SOUTH SUDAN — I am in South Sudan for the next few weeks and have been fortunate enough to observe the training of a new kind of health professional.
They are called clinical associates, and they are given a bachelor degree when they complete their training program. The clinical associates are not medical doctors but are trained to do surgery in their home villages. The United Nations funds the program.
Many of these people were trained as clinical officers, and now they are stepping up to become clinical associates.
The African Medical and Research Foundation, or AMREF, launched in 1957 by three doctors and is in South Sudan and other places in Africa. In South Sudan, AMREF explains: “There is only one doctor for every 150,000 people, compared to the U.S., which has one doctor per 270 people. The few doctors that do exist mainly work in private clinics, leaving most of the population without access to any kind of health care. To help alleviate this crisis, they train clinical officers to serve in rural areas, helping educate communities on how to maintain their own health. These clinical officers are able to perform 70 percent of the work of a doctor, but can be trained in half the time at one-fifth the cost.”
Publicity has focused on clinical associates in South Africa, but they are very present in South Sudan.

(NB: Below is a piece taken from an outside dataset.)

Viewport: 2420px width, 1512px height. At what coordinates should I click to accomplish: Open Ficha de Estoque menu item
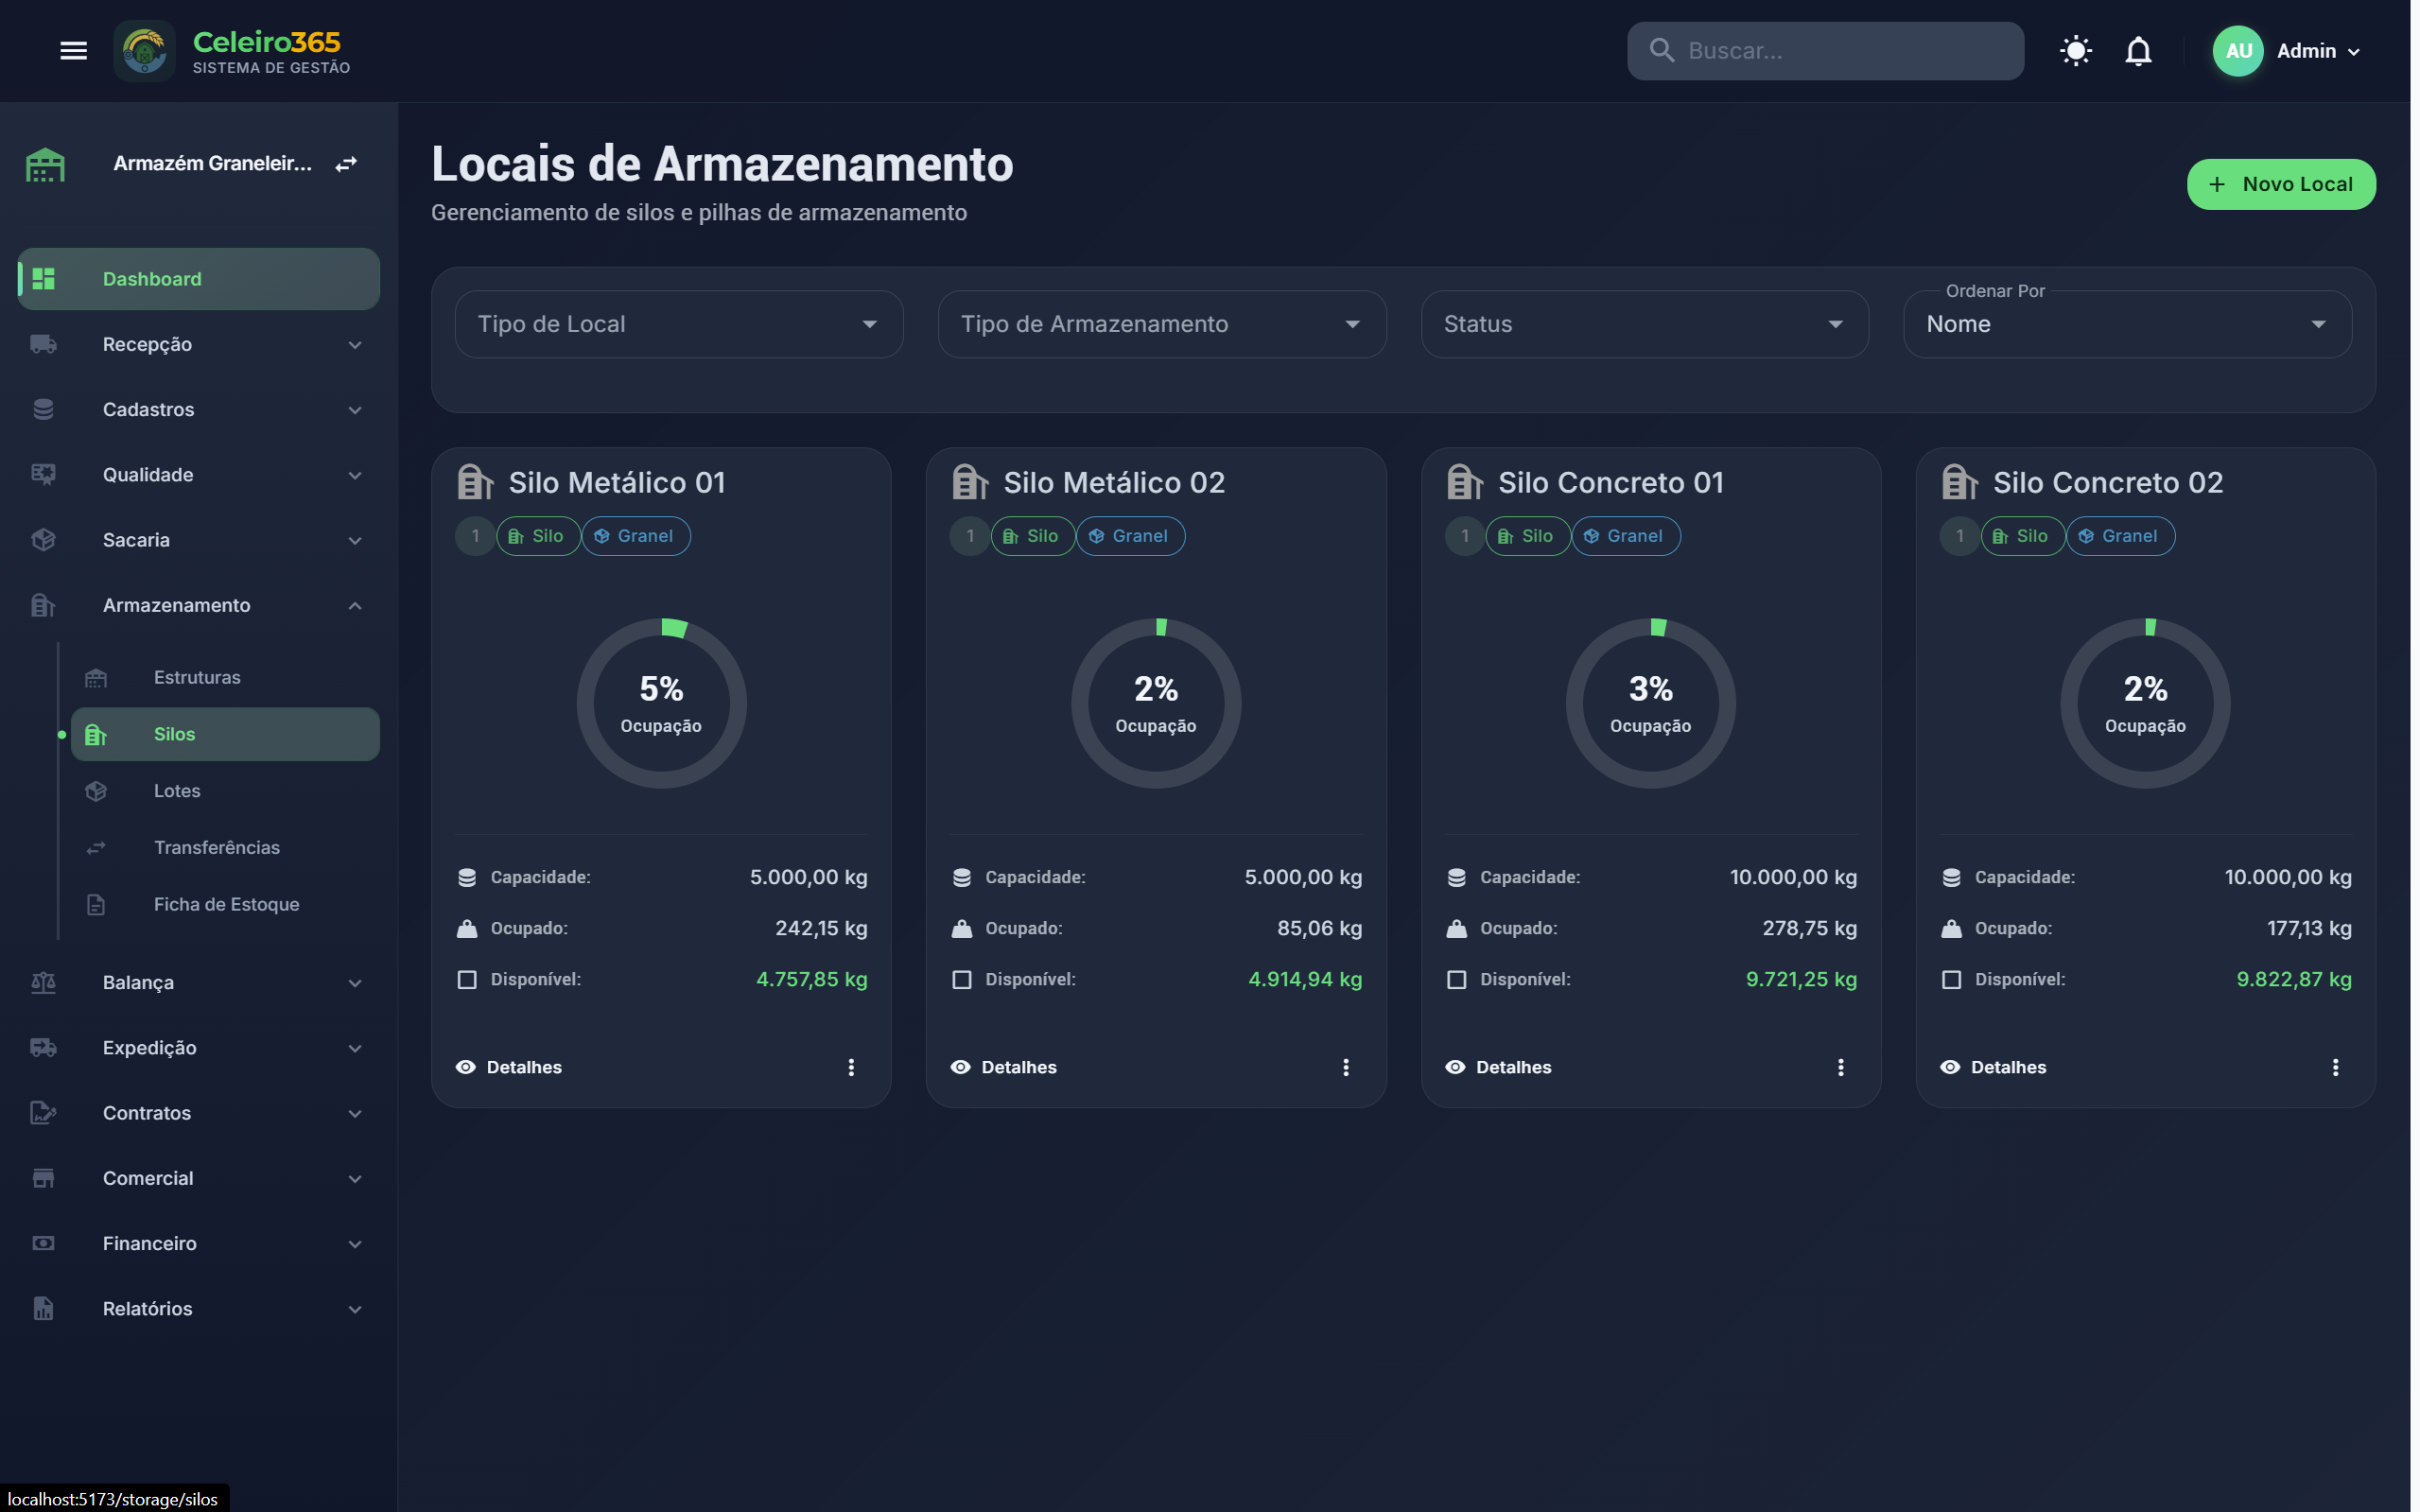226,904
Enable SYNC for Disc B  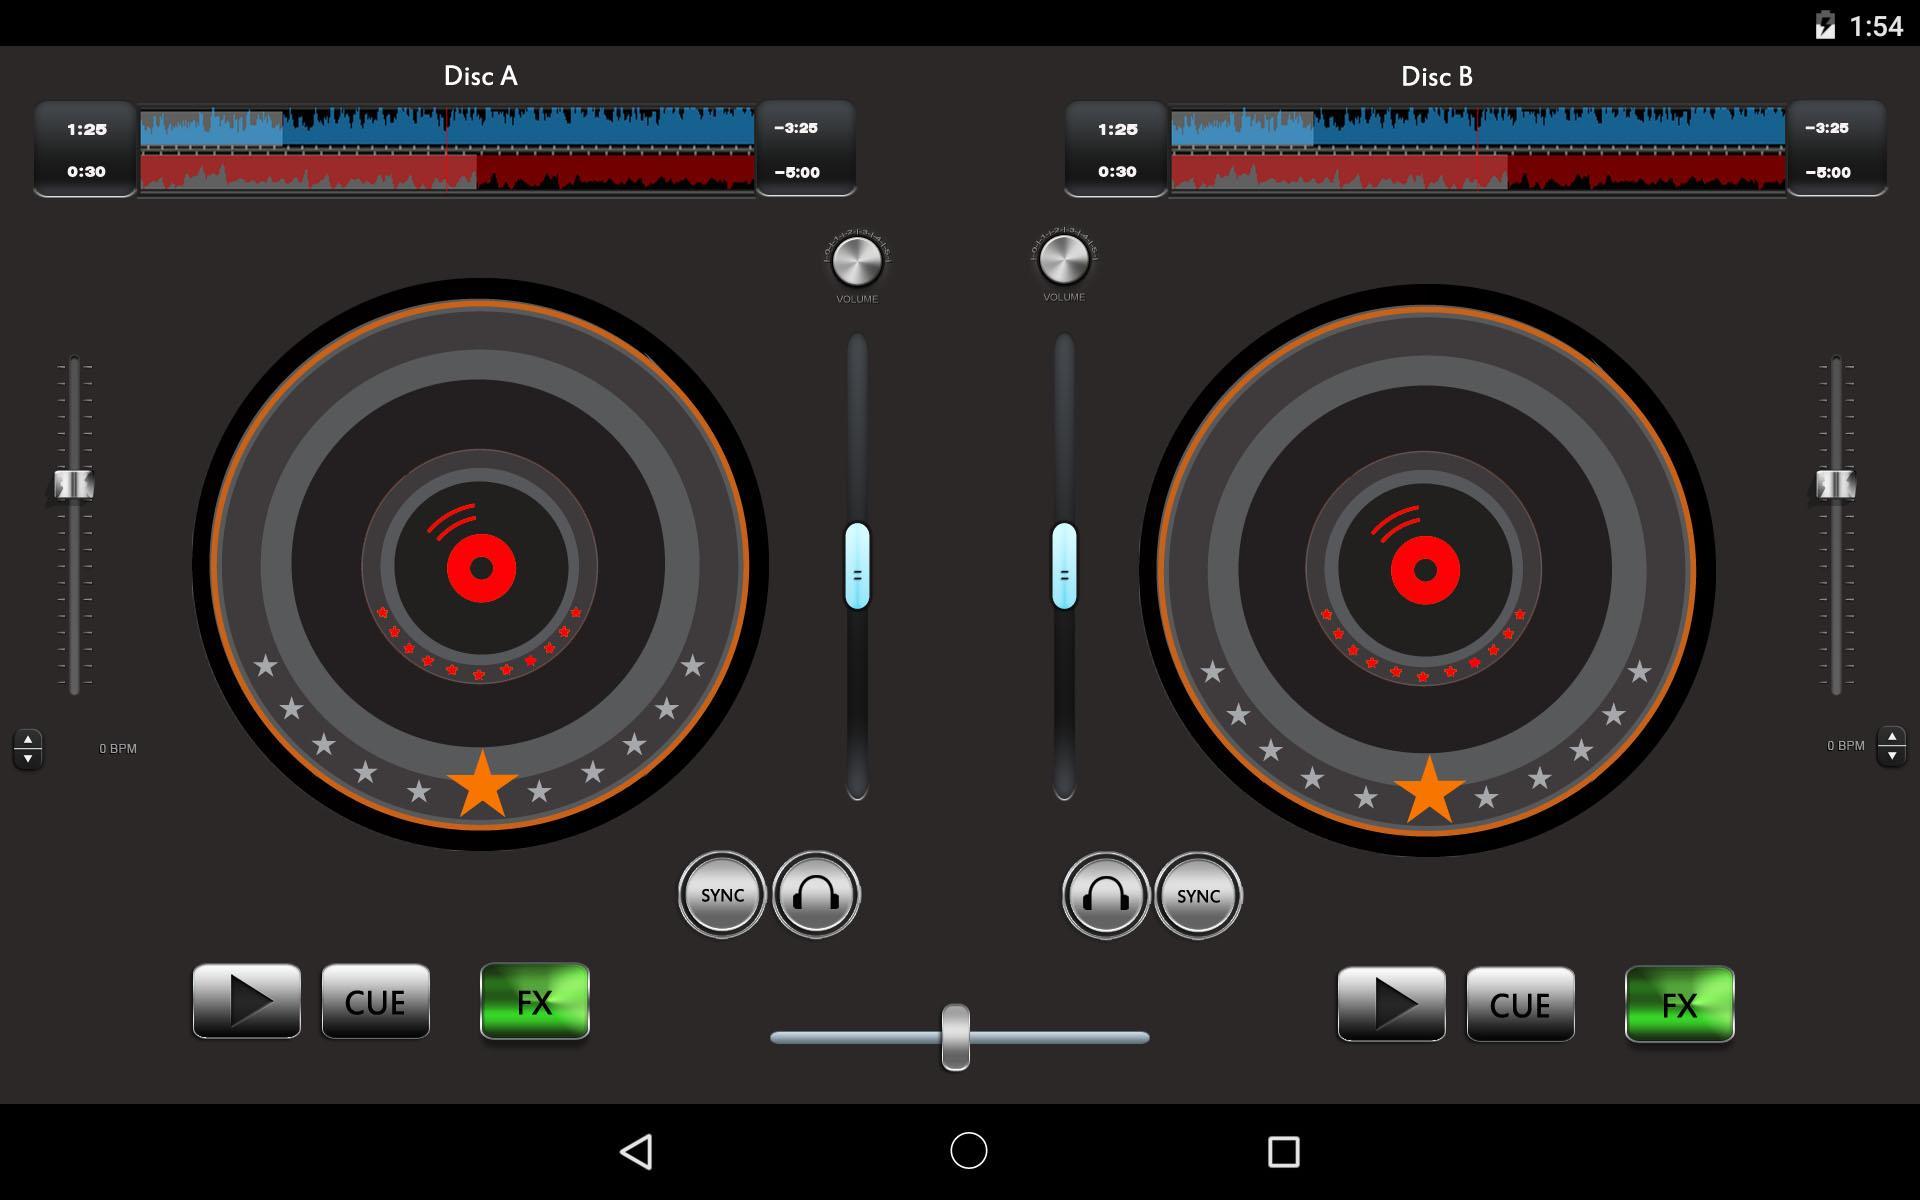(x=1198, y=895)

Professor Khaya Mfenyana, executive dean, faculty of health sciences at Walter Sisulu University, and another center director in South Africa, said: “In the Eastern Cape, where our clinical associates are working, patients often travel great distances to go to a hospital because local healthcare clinics are so understaffed. The clinical associates will help the doctors by relieving their workload, which will allow doctors to focus on more complex cases. Patients will be treated sooner and closer to their homes, and that will help reduce the disease burden in South Africa and help improve overall patient outcomes.
Professor Ian Couper, director of the Center for Rural Health at the University of the Witwatersrand, said: “Clinical associates will play a vitally important role in rural health care. From the outset, rural doctors have welcomed this new cadre of workers and have looked forward to working with them. Their support of the team in rural district hospitals will ensure better care for patients and will also enable doctors to engage in greater outreach to clinics.”
Depending on who you talk to, clinical associates were initially trained as part of President George W. Bush’s PEPFAR program (President’s Emergency Plan for AIDS Relief) to prevent AIDS in Africa, but it has been operated by the United Nations. Now, during the first year, clinical associates learn the following:
1) Obtaining patient histories;
2) Performing physical exams;
3) Ordering diagnostic or therapeutic procedures;
4) Interpreting findings and diagnosing common emergency conditions;
5) Developing and implementing a treatment plan;
6) Monitoring efficacy of therapeutic interventions;
7) Assisting with surgeries;
8) Providing patient education and counseling; and
9) Making appropriate referrals for specialized care.
Some of these clinical associates have training as clinical officers and have been trained in these topics before. For others, this is a new area. They have exams in all aspects of medical training, including anatomy and obstetrics. South Sudan has been known to have the highest maternal mortality rate in the world. Therefore, having a competent practitioner to deliver a child, especially when there are complications, is crucial to preserve the lives of the unborn child and the mother.
Watching the training of the clinical associates in South Sudan is impressive. The students know so many of the World Health Organization, or WHO, ways of diagnosing problems. They have written, along with UNFPA (United Nations Population Fund) and UNICEF, many ways of delivery of care in many different areas. For instance, the students knew the 4 Ts – tone, tissue, tear/trauma, thrombin – developed by WHO.
Without the WHO teaching and clear “how to” instructions, students in the clinical associates programs wouldn’t know what to do or how to do it. These guidelines govern the treatment of women with special needs as well as women with HIV and instructions and education in postpartum care.
We are focused on training physicians in the United States, but not every country has the resources to train enough physicians. The clinical associate, a new kind of health professional, is one answer to this problem. The United Nations has stepped up to the plate with great results.